▸ **Complétez ce qui suit**:
a) D'après le texte sur la culture pendant la crise du Covid, quelle taxe faudrait-il imposer aux grandes plateformes en ligne ?
b) Prolongez le texte sur la culture pendant la crise du Covid à partir de sa dernière phrase.

▸ **Texte à lire**:
───

A chaud, je pense qu’il faut se féliciter d’être dans un pays où un chef de l’Etat parle de culture. Ça montre quand même que la culture y tient une place importante, ce qui n’est pas forcément le cas partout… Maintenant, il faudra voir comment ces annonces seront appliquées. La première chose à faire était d’alléger toutes les taxes, les impôts, les charges qui pèsent sur les plus précaires dans le domaine de la culture. Apparemment, c’est le chemin pris avec ce qui a été annoncé pour les intermittents. C’est plutôt pas mal. De plus, aider le secteur en recourant à des commandes publiques est une très bonne chose. En France, on parle beaucoup de la filière du cinéma qui est très bien organisée et aidée depuis le départ. On parle moins de la musique, et encore moins de la photo et des arts visuels, qui sont pourtant dans des situations encore plus précaires… Et encore moins des DJ qui parfois n’ont pas de statut… On a tendance à considérer l’Etat comme un Etat providence et le Président est dans son rôle quand il prolonge les droits des intermittents, passe des commandes. Mais les créateur·trices doivent réfléchir à autre chose.
Lors de cette période durant laquelle quatre milliards de personnes auront été bloquées chez elles, les activités se seront résumées à sortir pour se nourrir et consommer des films, de la musique, des livres, des séries, des magazines… Toutes les grandes plateformes en ligne ont fait leur beurre sur le dos du virus en distribuant du contenu créé par des créateur·tices qui ont parfois du mal à se nourrir… Le décalage est hallucinant. Il faudrait qu’il y ait une attitude précise et collective de la France et d’autres Etats pour imposer une taxe de solidarité, une taxe Covid à ces plateformes.

───

▸ **Extrait de données**:
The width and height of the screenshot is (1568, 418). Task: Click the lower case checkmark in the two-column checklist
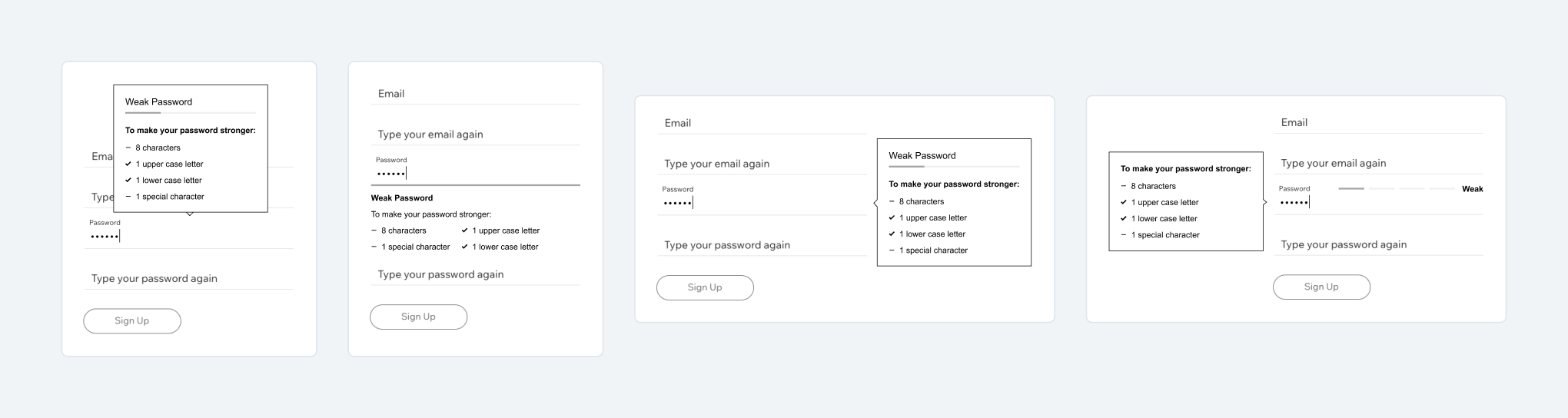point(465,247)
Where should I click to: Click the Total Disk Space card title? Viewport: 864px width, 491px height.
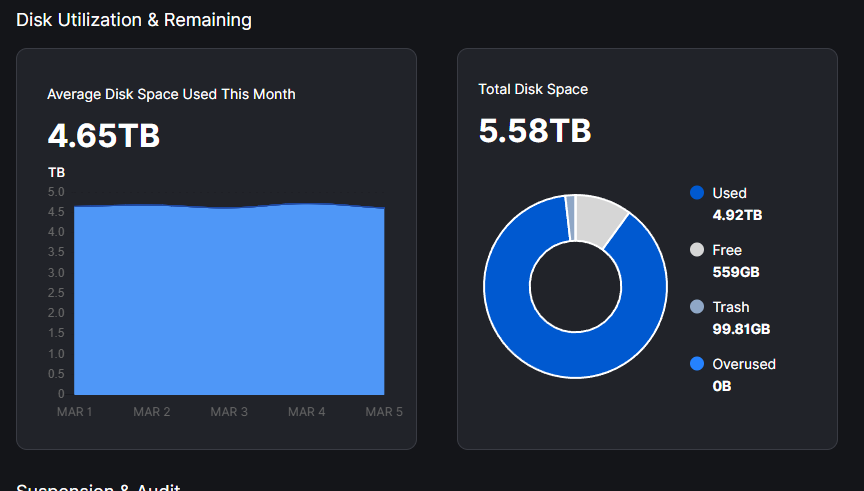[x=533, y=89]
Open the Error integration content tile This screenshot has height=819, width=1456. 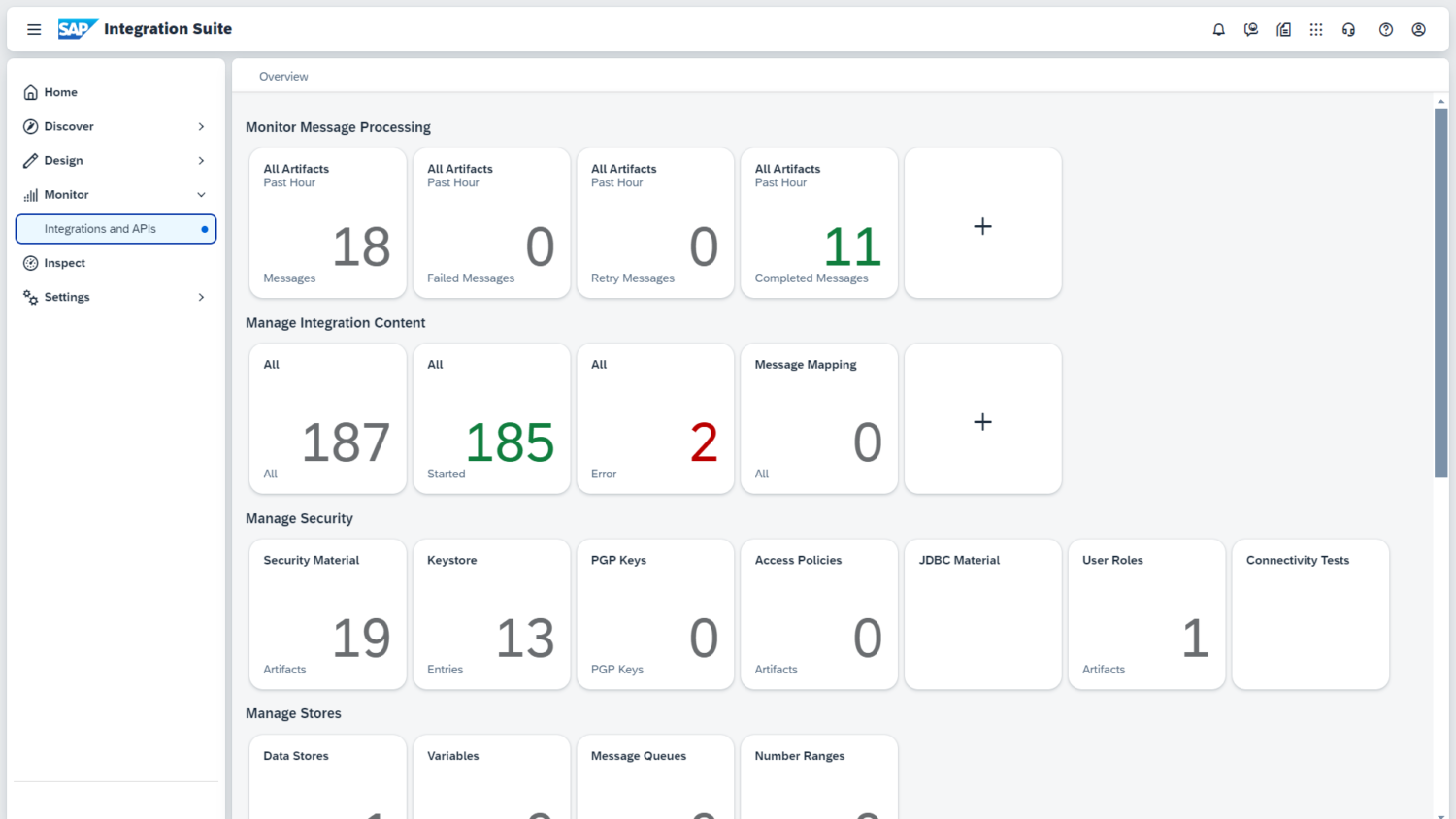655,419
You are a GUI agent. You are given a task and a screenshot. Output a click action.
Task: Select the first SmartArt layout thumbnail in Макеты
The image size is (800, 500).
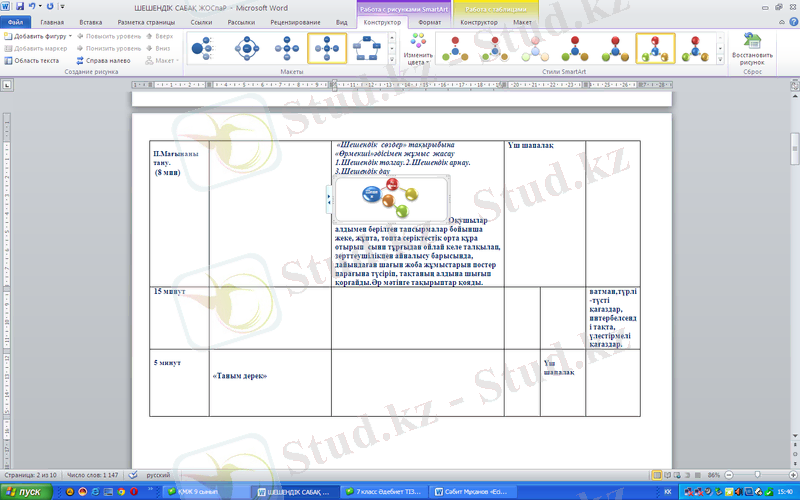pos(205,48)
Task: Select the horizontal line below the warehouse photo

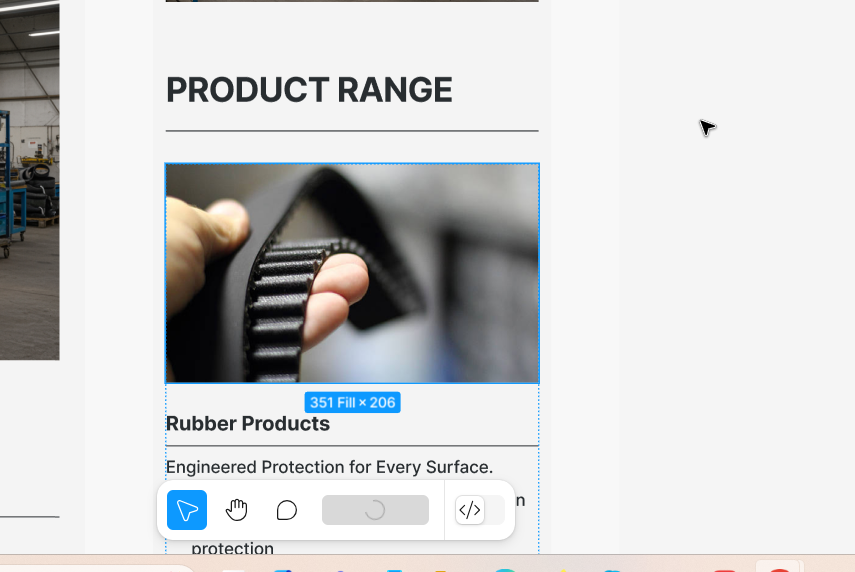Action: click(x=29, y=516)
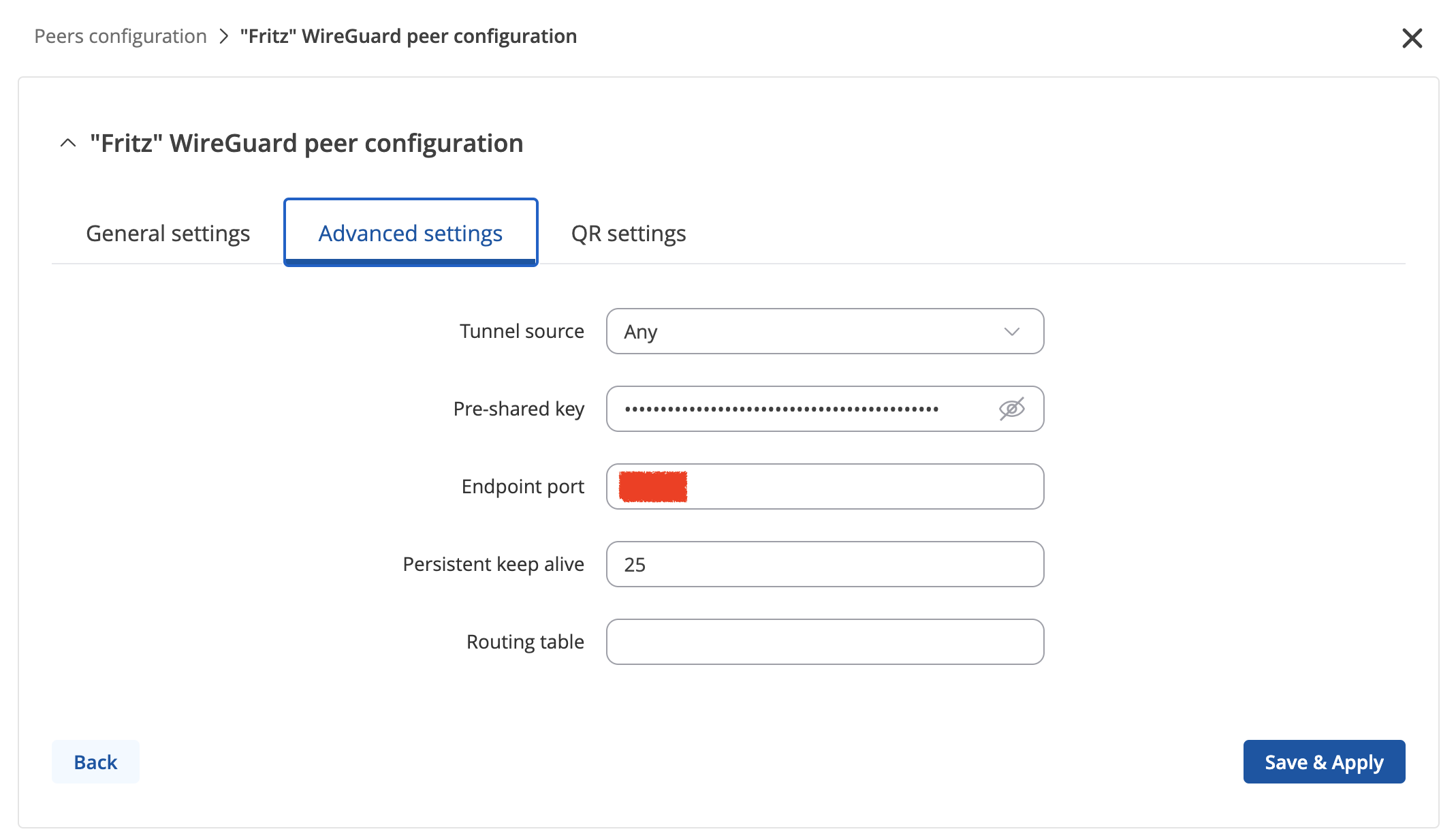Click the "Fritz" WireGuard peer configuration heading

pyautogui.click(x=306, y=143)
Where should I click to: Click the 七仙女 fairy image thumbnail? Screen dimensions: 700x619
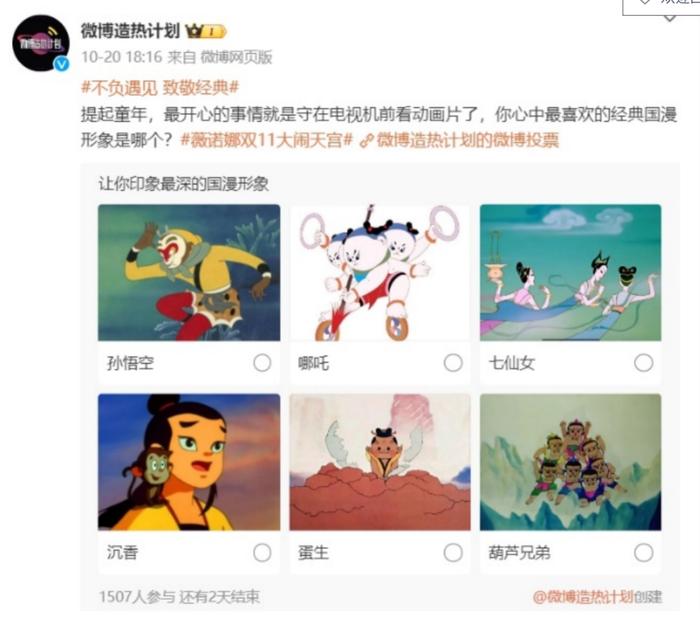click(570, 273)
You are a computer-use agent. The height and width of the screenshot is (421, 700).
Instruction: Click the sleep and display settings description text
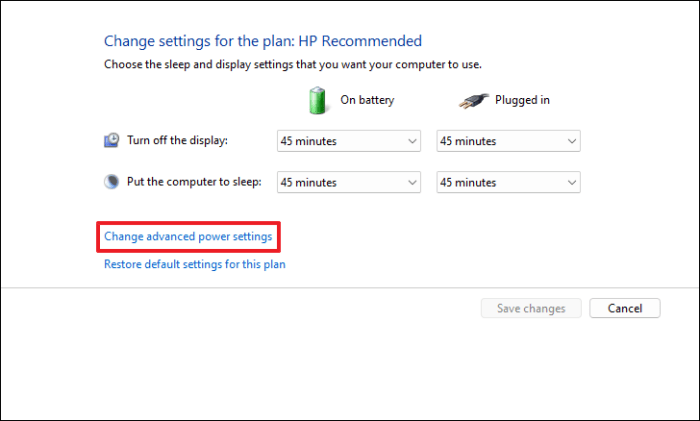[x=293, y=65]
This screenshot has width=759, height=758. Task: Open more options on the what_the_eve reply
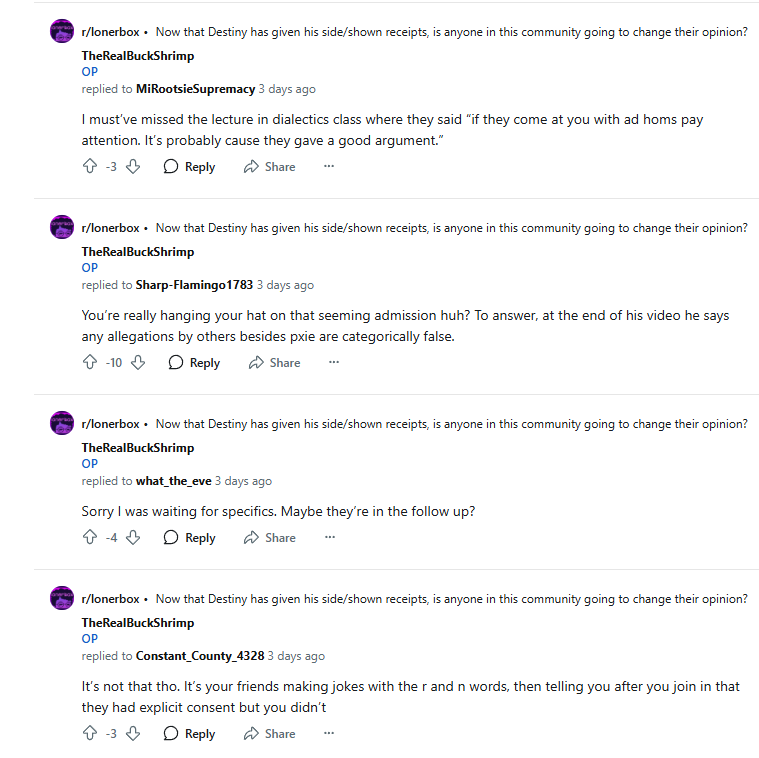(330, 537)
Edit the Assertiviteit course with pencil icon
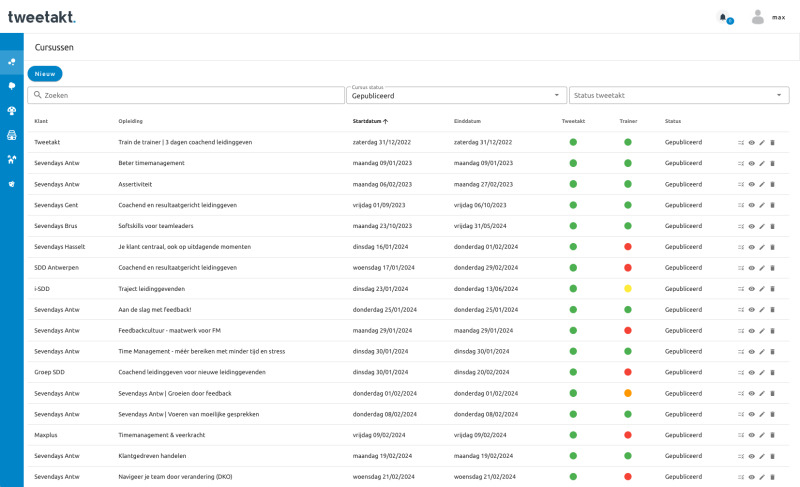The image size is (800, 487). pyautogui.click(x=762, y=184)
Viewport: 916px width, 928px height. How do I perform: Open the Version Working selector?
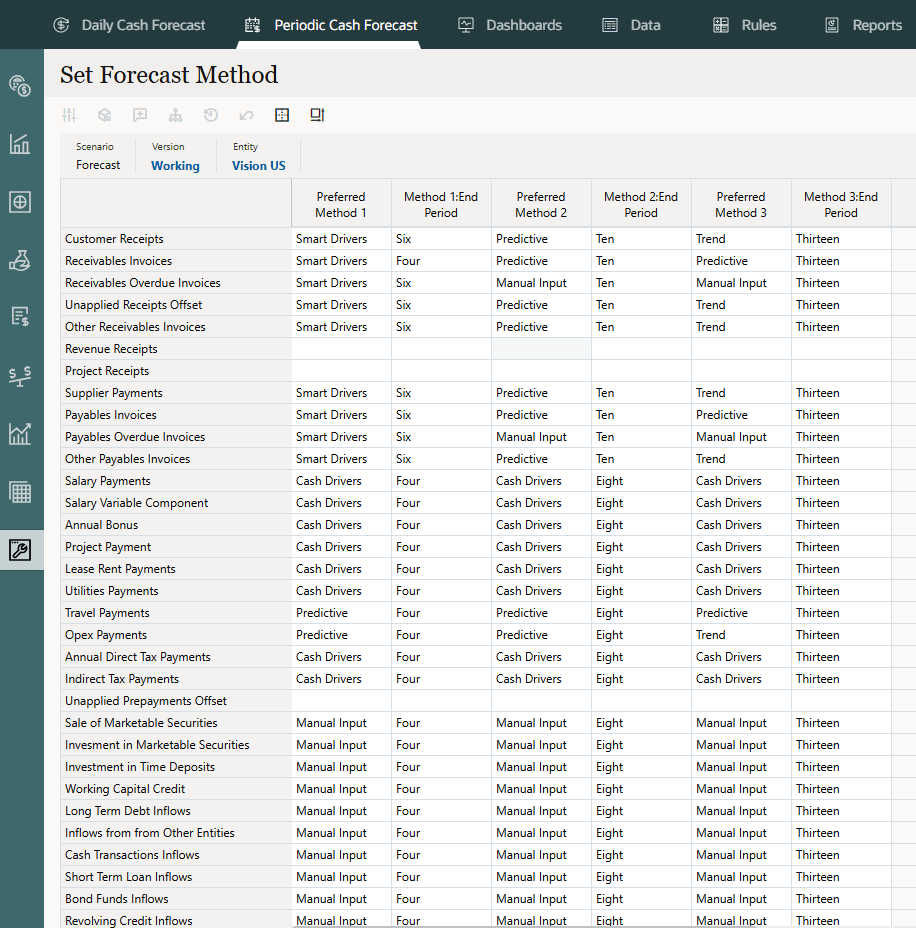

───

▸ **Corrigé des exercices**:
a) Une taxe de solidarité, une taxe Covid.

b)
Enfin, il faut profiter de cette crise pour changer de paradigme, inventer une nouvelle économie de la culture. On a pris conscience de la nécessité de revaloriser le monde hospitalier, mais il faut rendre à la culture les égards qu’elle mérite. Nous vivons dans un monde où l’on rechigne à payer quelques euros pour un film, un album, un magazine mais où on sort 50 euros pour se payer un T-shirt ou pour des Nike… Il faut rééquilibrer, repenser la valeur marchande de la culture. Il est difficile pour un artiste de juger de la valeur de son œuvre. Cette ambiguïté est au fondement même du rapport problématique de l’art et de l’argent depuis très longtemps… Il y a toujours eu cette idée bourgeoise que les artistes ne font pas partie d’une profession, que c’est autre chose… Autre chose ? OK, mais alors la société dont le quotidien confiné dépend ce que nous créons devrait prendre conscience de cette “autre chose”.
Avez-vous des idées de ce qu’il faudrait inventer justement ?
Pourquoi ne pas imaginer des concerts payants en ligne ? Ce sont ces réflexions qu’il faut avoir. L’Etat ne peut pas tout inventer. Il faut se reposer sur lui par rapport à ce qu’il peut donner mais nous devons nous bouger pour profiter de ce moment qui peut aussi être une fenêtre : il faut bien qu’on s’en sorte ! Par exemple, au Cap Vert, ils ont décidé de diffuser des concerts payants sur internet via des plateformes privées qui ne sont pas celles des GAFAM. J’ai lu dernièrement un papier dans le Guardian qui racontait que Spotify donnait la possibilité aux utilisateur·trices de faire un don aux artistes qu’ils aiment. C’est le monde à l’envers ! La culture n’est pas une maladie… Les médias français devraient faire passer ce message. Or, ils le font moins que les médias anglo-saxons qui eux questionnent la situation et ont une autre manière d’aborder la vie culturelle.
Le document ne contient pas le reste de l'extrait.